その可愛さに思わず見惚れていたみなこは、はっと我に返った。
「ごめん、邪魔やった」
「いえ。そうじゃなくて、この学校、軽音部はないと思うよ」
「軽音部がないってどういうこと?」
肩に掴まっていた七海が、みなこから離れて一歩前に出る。ぐいぐいと来る七海に驚いたのか、可憐な少女は細い肩をすぼませた。

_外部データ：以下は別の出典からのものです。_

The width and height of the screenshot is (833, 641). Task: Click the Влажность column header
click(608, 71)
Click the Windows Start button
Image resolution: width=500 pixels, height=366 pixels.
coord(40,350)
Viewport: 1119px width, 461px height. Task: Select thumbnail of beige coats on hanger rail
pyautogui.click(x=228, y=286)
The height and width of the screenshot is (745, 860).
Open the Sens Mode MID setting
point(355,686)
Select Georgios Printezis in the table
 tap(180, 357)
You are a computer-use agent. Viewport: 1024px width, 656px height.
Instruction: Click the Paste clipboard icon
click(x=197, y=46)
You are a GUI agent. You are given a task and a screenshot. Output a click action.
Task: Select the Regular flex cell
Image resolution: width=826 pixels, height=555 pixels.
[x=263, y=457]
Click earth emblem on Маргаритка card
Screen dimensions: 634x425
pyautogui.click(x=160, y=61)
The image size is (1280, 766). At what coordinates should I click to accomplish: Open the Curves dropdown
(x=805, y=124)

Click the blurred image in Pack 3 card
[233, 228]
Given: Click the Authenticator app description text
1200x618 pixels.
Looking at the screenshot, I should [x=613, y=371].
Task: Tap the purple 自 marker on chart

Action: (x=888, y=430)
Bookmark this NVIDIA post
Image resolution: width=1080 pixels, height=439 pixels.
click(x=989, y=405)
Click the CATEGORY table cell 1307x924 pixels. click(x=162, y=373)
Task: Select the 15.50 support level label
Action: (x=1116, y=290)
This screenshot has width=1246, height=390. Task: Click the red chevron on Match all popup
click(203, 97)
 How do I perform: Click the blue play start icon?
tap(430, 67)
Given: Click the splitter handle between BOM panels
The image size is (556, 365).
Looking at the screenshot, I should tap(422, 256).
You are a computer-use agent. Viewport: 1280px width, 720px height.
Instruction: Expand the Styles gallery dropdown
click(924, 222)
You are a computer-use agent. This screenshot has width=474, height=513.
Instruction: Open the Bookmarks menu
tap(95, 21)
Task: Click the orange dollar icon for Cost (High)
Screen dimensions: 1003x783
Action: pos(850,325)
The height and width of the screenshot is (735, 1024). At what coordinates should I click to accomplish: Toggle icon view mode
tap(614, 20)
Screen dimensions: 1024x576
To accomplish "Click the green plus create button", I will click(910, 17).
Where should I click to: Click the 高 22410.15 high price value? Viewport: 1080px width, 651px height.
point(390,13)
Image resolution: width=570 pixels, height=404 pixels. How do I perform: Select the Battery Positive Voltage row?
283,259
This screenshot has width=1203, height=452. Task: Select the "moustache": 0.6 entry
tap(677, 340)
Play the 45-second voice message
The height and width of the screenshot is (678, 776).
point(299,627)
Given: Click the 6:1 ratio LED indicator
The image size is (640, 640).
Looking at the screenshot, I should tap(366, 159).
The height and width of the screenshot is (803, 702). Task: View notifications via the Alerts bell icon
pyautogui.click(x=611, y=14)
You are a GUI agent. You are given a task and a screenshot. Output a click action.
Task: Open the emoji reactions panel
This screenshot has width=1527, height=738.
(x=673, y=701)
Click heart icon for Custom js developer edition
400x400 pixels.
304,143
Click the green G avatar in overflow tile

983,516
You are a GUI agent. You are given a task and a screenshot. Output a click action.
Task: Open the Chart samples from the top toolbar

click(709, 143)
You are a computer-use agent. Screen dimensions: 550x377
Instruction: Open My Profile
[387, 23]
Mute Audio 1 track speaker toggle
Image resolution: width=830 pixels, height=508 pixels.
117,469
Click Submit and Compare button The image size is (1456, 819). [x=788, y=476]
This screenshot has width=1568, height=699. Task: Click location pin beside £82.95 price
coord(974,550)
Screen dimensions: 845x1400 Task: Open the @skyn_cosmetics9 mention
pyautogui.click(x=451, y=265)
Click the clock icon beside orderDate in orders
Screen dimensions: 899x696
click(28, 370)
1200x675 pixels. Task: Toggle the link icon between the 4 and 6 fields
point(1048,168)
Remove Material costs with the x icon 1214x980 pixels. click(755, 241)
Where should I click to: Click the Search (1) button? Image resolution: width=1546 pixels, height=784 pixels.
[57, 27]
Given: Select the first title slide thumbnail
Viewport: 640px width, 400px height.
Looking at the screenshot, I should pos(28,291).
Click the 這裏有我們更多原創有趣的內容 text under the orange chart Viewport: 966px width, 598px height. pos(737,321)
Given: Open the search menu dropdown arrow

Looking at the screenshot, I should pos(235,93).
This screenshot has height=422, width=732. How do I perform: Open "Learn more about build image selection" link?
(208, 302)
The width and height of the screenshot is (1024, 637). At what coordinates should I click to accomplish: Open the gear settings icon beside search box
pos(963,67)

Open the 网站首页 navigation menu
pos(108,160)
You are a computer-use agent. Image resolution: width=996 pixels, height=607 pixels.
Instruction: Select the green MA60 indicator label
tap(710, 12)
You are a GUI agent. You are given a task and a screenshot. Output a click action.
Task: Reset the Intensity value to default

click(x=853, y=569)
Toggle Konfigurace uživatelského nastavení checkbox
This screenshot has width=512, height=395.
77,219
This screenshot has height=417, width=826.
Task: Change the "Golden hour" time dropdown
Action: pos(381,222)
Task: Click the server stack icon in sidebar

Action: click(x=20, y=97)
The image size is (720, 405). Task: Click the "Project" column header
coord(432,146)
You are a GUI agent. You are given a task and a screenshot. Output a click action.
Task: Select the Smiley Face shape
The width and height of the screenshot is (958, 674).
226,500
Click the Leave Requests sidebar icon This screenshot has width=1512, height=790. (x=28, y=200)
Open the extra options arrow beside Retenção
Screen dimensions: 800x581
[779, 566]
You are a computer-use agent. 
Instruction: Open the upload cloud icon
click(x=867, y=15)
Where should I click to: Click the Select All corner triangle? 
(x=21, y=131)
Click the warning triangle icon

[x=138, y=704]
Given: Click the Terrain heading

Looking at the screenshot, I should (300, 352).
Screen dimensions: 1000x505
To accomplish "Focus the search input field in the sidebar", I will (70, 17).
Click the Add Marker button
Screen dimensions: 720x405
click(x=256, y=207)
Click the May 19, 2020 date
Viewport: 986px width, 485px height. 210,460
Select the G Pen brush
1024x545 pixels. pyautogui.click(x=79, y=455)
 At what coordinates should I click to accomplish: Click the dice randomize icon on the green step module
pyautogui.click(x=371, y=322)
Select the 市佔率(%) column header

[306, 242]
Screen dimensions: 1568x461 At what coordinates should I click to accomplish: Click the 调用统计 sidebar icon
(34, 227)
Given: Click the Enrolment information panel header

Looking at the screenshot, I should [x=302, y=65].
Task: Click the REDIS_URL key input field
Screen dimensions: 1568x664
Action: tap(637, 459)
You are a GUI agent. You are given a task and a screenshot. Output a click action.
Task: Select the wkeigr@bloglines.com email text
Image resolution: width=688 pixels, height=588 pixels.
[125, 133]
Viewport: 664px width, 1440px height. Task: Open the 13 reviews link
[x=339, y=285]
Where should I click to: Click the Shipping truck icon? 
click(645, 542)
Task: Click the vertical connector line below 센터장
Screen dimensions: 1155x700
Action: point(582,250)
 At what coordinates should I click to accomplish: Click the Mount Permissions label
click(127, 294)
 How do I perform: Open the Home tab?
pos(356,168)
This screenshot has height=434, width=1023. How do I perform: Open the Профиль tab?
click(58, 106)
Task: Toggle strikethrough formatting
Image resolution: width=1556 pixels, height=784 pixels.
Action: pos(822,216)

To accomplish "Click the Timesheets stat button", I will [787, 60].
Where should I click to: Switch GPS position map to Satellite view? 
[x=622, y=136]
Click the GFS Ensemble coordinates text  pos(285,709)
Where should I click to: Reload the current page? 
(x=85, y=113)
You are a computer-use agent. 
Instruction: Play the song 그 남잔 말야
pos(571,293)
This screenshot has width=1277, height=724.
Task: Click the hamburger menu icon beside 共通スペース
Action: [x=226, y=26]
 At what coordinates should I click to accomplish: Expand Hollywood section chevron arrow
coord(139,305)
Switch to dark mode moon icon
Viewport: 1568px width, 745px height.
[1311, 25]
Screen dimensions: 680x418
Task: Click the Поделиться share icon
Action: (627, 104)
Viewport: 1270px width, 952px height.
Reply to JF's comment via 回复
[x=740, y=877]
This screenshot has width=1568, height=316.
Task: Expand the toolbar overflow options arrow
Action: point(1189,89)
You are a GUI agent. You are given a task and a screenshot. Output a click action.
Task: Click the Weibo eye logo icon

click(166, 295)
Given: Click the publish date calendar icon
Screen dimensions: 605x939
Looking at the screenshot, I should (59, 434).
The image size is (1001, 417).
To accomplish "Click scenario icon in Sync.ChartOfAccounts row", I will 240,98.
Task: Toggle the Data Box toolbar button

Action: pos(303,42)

「理由は分からないけど。ここ宝塚南高校に軽音部はないはずだよ」
「それホンマ?」
「うん。入学式で配られた冊子の部活紹介のページに軽音部は書いてなかったよ。でも、その代わりジャズ研はあるけど」
「ジャズ研?」
七海の首がコクリと傾く。それを見て、彼女の指が掲示板の隅の方に伸びた。大きな吹奏楽部のポスターの下。ギターとサックスを持ったなんとも言えない猫のキャラクターに「いざ! ジャズ研」とセリフが添えられていた。
「ほんまや。ジャズ研や」
「七海、どうしよう軽音部ないなんて」
「うーん」
どうしたものかと、困り顔で七海は考え込む。その様子を見た彼女が小さな口を開いた。
「ジャズ研じゃだめなの?」
「うん。うちらは、バンドがしたかったからなぁ……ていうか、あんた標準語やな」
「あ、私、中学二年の時に東京からこっちに引っ越して来たから」
みんなと違うところを指摘されて、恥ずかしそうに白い頬を赤く染めた。怖がっていそうだと、いたたまれなくなり、みなこは前かがみの七海の肩を軽く引っ張った。
「七海、そもそも名前もまだ聞いてないんやから」
「ほんまや。ごめん、ごめん。うちは七海で、こっちがみなこ。それであんたの名前は?」
「私は谷川奏」
「奏かー、綺麗な見た目に似合ったええ名前やなぁ」
「そうかな。ありがとう」
「美しい音を奏でてそうなお嬢様って感じの雰囲気がする!」
「そ、そうかな?」
「いやぁーでも、これでもうお友達やな。良かったぁ、みなこ以外に友達出来るか不安やってんなぁ」
どの口がいっとんねん、と心の中でツッコむが、みなこも七海のこういった誰彼構わない性格がありがたかった。奏もいやな顔をしていないところを見るに、同じ気持ちだったらしい。「お友達か……よろしくね!」と奏は可愛らしく口端を緩めた。
「やった! お友達ゲット!」
そう言って、七海は奏に手を差し伸べる。その言い方はどうなのだろう。だけど、奏ではとても嬉しそうにその手をぐっと掴んだ。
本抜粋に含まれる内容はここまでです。